Die Erzählung "Zwei Herren am Strand" von Michael Köhlmeier hat mich überrascht. Sie handelt von Winston Churchill und Charlie Chaplin und dennoch spielen Weltpolitik und Filmkunst eine untergeordnete Rolle. Vielmehr geht es um ihre enge Freundschaft und das, was sie am stärksten verbindet: der Versuch, ihre Depressionen zu bekämpfen.
Sie lernen sich auf einer Dinnerparty in Santa Monica im Jahr 1927 kennen und stellen fest, dass sie trotz unterschiedlicher Herkunft und Weltanschauungen Seelenverwandte sind. Beide werden regelmäßig von Ängsten und Schwermut – vom „schwarzen Hund“ – befallen und sinnieren über verschiedene Techniken des Selbstmords. Künftig wollen sie sich jedoch gegenseitig beistehen und „nüchtern bis zur Erleuchtung“ dem Weltschmerz entgegentreten – jeder auf seine eigene Art: Churchill widmet sich der Malerei während Chaplin die „Methode des Clowns“ empfiehlt, bei der man sich selbst lächerlich macht, damit ein Teil des Ichs über den anderen lachen kann.
Nebenbei werden biographische Momentaufnahmen und Anekdoten über ihre Zeitgenossen eingestreut. Zum Ende hin rücken die politischen Weltlage und ihr vereinter Kampf gegen Hitler stärker in den Fokus.

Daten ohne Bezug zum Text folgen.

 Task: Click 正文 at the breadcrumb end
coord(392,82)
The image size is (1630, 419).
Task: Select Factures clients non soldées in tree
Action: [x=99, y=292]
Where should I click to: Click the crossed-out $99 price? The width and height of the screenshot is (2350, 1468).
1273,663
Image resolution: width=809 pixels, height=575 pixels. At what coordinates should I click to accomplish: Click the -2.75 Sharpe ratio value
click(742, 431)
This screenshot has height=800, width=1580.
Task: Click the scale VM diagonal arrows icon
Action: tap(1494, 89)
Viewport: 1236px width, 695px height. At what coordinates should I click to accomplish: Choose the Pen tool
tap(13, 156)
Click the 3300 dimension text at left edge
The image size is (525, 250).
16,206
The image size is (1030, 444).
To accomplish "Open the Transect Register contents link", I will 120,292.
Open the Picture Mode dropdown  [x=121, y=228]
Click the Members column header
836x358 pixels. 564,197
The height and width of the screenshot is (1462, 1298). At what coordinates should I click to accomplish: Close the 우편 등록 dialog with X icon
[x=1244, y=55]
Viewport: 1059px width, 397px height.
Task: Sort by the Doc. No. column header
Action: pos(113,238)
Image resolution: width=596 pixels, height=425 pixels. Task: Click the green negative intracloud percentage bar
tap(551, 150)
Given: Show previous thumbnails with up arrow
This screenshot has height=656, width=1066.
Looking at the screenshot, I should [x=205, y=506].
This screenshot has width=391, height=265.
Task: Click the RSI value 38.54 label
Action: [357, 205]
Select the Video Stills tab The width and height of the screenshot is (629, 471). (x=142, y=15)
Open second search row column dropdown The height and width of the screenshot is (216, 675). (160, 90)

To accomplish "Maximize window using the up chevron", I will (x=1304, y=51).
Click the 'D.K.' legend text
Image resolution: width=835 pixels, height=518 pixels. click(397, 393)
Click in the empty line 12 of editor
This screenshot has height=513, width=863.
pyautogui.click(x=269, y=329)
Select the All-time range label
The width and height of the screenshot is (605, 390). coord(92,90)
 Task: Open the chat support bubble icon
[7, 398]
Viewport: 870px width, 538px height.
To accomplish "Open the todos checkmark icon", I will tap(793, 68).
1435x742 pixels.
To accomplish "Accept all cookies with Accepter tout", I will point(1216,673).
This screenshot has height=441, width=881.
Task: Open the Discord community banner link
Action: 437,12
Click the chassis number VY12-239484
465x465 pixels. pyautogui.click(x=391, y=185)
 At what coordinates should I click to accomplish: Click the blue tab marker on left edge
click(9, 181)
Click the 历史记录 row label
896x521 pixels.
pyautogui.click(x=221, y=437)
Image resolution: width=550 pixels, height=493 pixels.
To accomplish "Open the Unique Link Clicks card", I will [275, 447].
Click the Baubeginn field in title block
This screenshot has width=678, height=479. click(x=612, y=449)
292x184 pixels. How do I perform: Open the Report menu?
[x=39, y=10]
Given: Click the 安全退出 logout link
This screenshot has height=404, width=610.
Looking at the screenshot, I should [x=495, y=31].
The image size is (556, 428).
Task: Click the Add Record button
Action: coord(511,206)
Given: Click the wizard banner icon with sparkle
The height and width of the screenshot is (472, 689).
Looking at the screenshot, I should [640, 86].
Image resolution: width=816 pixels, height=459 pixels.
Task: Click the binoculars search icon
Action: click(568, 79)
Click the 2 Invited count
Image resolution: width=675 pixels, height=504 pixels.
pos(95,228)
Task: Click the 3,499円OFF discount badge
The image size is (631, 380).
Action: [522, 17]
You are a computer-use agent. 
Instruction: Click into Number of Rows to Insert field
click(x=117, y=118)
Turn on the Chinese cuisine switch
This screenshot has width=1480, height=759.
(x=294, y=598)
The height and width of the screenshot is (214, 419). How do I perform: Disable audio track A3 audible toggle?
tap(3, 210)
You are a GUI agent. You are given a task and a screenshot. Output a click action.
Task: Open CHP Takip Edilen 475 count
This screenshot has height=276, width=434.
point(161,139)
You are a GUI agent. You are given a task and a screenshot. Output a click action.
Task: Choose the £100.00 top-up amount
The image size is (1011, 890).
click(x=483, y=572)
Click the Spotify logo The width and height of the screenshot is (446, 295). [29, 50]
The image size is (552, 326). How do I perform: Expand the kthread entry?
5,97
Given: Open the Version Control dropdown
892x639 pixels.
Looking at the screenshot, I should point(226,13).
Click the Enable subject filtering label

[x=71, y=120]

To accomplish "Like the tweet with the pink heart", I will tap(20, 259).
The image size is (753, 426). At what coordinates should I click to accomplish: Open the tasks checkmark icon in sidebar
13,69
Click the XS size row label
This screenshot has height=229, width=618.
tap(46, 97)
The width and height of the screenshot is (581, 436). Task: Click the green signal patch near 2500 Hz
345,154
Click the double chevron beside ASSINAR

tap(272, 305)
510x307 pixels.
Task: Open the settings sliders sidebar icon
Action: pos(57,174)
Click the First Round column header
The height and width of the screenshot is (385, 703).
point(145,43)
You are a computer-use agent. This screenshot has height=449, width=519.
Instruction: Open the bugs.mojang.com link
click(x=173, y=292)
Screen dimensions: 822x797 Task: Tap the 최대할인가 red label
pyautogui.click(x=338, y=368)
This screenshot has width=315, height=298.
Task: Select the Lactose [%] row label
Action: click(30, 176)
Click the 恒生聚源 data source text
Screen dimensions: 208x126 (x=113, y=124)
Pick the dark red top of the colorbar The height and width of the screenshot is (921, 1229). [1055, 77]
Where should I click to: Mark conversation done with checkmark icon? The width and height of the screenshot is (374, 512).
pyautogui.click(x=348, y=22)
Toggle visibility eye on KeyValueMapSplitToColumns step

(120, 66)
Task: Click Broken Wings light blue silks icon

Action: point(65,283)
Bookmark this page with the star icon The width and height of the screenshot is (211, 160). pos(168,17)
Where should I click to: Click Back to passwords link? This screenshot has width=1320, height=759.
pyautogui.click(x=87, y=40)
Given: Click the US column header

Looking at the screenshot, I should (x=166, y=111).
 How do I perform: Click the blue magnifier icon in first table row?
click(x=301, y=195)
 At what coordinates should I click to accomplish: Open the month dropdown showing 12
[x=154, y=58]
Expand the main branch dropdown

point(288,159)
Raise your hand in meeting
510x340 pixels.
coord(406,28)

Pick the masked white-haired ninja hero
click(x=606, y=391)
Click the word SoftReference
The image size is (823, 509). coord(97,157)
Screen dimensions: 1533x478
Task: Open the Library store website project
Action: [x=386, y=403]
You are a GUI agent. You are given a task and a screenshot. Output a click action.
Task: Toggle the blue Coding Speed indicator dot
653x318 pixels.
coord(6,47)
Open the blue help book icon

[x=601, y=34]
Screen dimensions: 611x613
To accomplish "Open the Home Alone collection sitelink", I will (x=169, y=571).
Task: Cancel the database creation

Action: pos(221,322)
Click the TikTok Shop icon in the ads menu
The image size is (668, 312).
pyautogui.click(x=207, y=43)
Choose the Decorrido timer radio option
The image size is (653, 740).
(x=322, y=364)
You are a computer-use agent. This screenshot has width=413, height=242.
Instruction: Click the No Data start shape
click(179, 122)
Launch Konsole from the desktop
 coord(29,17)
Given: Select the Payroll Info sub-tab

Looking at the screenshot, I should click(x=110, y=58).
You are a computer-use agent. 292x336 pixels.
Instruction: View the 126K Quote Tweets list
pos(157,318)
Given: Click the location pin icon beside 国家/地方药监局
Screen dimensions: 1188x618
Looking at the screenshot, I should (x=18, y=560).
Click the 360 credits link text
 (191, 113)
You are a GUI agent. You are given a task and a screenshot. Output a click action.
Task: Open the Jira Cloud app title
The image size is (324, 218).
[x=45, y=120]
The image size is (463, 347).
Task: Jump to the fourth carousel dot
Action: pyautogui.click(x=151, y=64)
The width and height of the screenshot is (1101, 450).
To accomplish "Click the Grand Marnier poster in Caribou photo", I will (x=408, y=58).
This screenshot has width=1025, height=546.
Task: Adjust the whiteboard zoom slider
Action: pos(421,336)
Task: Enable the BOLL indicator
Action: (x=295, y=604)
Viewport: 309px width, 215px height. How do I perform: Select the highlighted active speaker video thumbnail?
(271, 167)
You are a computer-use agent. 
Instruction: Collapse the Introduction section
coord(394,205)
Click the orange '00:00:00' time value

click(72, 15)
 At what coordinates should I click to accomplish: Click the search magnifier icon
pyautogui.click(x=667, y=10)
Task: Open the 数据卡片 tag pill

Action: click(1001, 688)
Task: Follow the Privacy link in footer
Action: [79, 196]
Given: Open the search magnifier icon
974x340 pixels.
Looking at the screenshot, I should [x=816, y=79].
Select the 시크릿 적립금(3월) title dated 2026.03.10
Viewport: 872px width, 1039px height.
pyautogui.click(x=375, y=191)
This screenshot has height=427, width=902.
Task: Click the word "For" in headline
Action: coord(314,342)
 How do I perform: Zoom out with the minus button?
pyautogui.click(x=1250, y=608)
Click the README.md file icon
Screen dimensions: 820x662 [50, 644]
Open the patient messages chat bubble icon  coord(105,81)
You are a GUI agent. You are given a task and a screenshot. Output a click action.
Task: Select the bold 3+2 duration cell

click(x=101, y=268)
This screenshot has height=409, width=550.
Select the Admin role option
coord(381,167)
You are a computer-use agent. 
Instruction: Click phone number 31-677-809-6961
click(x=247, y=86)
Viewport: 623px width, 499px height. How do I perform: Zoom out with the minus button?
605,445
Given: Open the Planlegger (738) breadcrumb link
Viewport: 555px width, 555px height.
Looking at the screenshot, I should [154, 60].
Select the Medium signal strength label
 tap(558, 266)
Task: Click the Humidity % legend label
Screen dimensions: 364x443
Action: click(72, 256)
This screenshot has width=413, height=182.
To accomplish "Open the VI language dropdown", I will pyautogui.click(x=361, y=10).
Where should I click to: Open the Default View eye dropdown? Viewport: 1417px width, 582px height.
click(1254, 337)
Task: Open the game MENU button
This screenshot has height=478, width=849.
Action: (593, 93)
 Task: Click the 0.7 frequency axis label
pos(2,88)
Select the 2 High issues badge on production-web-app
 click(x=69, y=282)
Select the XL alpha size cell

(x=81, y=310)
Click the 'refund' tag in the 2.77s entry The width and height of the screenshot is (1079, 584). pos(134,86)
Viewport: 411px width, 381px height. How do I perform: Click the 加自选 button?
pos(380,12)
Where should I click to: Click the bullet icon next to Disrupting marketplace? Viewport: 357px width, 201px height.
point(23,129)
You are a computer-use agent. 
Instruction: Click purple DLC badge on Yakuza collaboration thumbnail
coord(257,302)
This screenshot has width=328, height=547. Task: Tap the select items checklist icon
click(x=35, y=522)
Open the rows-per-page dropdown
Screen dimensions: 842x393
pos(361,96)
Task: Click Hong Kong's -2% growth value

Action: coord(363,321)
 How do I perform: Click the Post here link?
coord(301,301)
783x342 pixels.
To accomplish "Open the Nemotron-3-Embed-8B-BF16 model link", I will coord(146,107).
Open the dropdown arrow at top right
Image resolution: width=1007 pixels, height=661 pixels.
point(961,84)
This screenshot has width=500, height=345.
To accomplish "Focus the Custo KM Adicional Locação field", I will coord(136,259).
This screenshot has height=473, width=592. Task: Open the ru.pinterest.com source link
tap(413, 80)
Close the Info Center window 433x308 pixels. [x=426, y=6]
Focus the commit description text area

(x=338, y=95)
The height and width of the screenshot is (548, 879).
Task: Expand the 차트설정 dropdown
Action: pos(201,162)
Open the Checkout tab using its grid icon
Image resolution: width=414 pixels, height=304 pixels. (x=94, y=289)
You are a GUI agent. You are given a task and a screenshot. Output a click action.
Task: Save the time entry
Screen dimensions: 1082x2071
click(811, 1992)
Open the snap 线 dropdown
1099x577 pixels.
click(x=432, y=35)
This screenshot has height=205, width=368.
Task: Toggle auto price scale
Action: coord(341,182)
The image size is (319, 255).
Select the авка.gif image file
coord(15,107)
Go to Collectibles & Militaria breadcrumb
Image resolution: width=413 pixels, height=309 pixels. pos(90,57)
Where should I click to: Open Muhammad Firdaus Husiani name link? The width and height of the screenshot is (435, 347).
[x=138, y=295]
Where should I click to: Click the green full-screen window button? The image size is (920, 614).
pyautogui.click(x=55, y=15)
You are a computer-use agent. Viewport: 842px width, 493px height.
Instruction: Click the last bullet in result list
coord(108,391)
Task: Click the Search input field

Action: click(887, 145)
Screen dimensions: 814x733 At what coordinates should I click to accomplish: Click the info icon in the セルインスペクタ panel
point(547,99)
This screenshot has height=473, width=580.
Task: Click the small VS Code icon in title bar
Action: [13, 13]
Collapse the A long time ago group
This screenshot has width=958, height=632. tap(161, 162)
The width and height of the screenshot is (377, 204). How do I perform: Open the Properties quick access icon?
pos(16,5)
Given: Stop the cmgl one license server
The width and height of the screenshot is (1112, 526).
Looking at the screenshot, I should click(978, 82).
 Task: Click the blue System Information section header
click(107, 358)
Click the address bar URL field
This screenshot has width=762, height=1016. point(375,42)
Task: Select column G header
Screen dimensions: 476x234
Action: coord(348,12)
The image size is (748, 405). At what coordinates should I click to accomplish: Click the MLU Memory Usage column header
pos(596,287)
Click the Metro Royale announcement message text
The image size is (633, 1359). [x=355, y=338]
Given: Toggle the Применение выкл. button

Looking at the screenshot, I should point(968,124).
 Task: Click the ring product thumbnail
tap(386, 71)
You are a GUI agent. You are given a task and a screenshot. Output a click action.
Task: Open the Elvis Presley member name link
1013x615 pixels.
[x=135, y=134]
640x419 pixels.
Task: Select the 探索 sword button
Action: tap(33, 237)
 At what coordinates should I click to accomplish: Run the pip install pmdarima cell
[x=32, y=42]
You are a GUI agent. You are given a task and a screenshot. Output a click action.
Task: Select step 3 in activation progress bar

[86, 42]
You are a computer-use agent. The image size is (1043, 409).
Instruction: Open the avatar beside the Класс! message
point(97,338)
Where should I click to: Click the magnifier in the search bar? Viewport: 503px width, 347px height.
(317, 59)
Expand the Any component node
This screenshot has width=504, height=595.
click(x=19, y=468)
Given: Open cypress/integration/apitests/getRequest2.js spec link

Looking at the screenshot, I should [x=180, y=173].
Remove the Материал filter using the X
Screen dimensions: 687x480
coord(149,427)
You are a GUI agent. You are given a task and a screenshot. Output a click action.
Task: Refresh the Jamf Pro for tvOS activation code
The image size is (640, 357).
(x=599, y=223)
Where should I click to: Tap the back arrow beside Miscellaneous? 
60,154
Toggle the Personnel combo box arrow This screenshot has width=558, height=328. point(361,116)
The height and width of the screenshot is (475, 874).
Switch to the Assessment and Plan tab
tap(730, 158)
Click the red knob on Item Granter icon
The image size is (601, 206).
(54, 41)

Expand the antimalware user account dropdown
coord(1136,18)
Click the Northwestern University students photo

Bei Hörspielen stört mich oft, dass die Stimme zu aufdringlich ist und von der Handlung ablenkt, was hier jedoch glücklicherweise nicht zutrifft. Michael Köhlmeier präsentiert mit seiner zurückhaltenden und ruhigen Stimme auf sehr angenehme Art die geistreiche und zugleich melancholische Erzählung.